Es lógico, pues, que muchos columnistas de opinión opten, en determinados momentos, por irse por las ramas en vez de coger el toro por los cuernos. ¿Por qué? Por múltiples razones. Por no sentirse respaldados, por temor a las represalias, por miedo a quedarse en la puñetera calle, etc. Hay, no obstante, una edad y una condición en la que, perdida ya, cualquier tipo de ambición terrena, y alcanzada cierta edad, se permite uno opinar y enjuiciar según su leal saber y entender. Es la hora de la dignidad.
Sin embargo, incluso en ese estadio, sigue habiendo peligros, e incluso graves para quienes expresan sus opiniones libremente. Esto acaba de ocurrir en España, justo cuando pensábamos, después de la célebre demolición del diario Madrid por el régimen agonizante de Franco, que no volveríamos a las andadas y que no vendría dirigente alguno a poner en peligro la libertad de prensa y de opinión. Y, he aquí que, semejante desdicha no ha venido de ningún político de la tradicional derecha, sino nada más y nada menos, ¡quién lo iba a decir!, que del partido socialista. Tanto Pedro Sánchez, como su consejero áulico Zapatero, obsesos de los medios de comunicación, han ejercido, justo es denunciarlo, unas presiones tan fuertes sobre medios informativos, programas o periodistas y comentaristas, dispuestos a dejarse "seducir" por las promesas y las dádivas de tales próceres, que, en los últimos meses, hemos alcanzado unas cotas vergonzantes de confusionismo.
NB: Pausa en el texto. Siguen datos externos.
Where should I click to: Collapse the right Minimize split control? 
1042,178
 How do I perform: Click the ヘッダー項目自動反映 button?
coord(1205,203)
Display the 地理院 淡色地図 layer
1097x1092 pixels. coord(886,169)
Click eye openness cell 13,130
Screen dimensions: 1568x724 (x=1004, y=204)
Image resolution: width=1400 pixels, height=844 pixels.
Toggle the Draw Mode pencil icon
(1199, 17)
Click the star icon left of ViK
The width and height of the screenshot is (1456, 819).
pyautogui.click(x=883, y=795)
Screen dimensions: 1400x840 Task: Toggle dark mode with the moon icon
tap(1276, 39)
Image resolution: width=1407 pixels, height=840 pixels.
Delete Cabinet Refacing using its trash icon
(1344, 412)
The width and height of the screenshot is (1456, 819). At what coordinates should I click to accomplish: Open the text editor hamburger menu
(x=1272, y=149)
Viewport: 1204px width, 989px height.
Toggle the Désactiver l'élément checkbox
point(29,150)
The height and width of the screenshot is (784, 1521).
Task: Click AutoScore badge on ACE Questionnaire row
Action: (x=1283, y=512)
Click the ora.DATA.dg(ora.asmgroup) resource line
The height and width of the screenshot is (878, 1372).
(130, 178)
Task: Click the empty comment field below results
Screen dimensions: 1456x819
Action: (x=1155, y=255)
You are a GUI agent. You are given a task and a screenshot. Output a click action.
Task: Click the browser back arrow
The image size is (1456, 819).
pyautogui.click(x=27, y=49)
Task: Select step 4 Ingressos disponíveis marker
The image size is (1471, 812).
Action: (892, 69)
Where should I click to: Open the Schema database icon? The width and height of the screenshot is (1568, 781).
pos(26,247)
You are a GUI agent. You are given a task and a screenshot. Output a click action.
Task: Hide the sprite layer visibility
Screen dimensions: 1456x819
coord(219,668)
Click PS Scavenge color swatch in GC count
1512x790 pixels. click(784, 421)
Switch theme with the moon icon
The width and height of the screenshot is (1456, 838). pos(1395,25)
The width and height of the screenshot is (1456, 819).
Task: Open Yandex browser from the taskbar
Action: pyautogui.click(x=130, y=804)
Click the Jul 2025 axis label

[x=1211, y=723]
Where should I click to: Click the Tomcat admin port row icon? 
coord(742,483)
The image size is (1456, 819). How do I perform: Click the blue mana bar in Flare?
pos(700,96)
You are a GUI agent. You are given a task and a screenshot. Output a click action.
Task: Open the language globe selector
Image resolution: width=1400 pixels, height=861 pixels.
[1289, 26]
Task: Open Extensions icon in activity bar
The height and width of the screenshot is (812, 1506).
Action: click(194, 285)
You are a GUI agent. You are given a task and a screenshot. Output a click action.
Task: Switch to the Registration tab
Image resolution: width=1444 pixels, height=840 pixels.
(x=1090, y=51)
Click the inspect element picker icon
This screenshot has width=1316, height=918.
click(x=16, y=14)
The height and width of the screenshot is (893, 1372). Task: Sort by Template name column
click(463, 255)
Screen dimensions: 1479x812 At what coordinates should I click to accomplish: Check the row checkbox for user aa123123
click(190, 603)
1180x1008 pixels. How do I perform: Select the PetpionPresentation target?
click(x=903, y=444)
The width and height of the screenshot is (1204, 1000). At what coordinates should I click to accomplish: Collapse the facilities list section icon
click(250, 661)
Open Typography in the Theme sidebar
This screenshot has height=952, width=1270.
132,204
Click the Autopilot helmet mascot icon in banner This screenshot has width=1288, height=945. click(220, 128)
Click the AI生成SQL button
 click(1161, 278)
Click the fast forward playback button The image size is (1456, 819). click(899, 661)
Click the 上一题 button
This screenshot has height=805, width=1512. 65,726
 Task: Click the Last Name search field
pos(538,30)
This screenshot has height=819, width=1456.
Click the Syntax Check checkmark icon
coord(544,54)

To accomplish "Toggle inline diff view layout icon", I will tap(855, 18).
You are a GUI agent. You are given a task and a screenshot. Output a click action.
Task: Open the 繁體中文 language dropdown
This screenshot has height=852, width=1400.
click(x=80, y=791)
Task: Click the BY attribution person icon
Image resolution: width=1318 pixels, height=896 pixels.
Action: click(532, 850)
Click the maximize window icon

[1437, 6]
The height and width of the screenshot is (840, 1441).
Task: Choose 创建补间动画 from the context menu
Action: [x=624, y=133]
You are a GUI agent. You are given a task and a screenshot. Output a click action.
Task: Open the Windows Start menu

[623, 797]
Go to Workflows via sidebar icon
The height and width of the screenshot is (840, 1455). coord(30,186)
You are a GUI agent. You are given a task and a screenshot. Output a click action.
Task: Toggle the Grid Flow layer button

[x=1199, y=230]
Ha habido programas, como la célebre tertulia de la noche de 24 horas, de donde, en un canal de televisión que pagamos todos los españoles con nuestros impuestos, quedaron, de la noche a la mañana, excluidos todos los tertulianos que no apoyaran fehacientemente al sanchismo de nuevo cuño. Y así, de vergüenza en vergüenza, los que hemos procedido según los dictámenes de nuestra conciencia, nos vemos a diario a los pies de los caballos, incluso entre nuestros hijos y amigos, que consideran que nos hemos pasado a las filas del adversario con armas y bagajes. Tales son los efectos del confusionismo y del desconcierto, tanto más graves cuando no disponemos de un Unamuno, un Ortega, un Tierno Galván, ni siquiera de un político honesto y ecuánime como el añorado Rubalcaba, a quien, en tales momentos de caos generalizado, poder dirigirnos, como hacían los franceses cuando, en vida de Sartre, esperaban a que éste se pronunciara en momentos tan trascendentales como los que nos ha tocado vivir.
Nos queda, sin embargo, ¡quién si no!, a Machado, don Antonio, aquel de "españolito que vienes...", cuando, con ese don especial que le dio Dios, dice: "Tu verdad, no la Verdad, / y ven conmigo a buscarla. La tuya, guárdatela".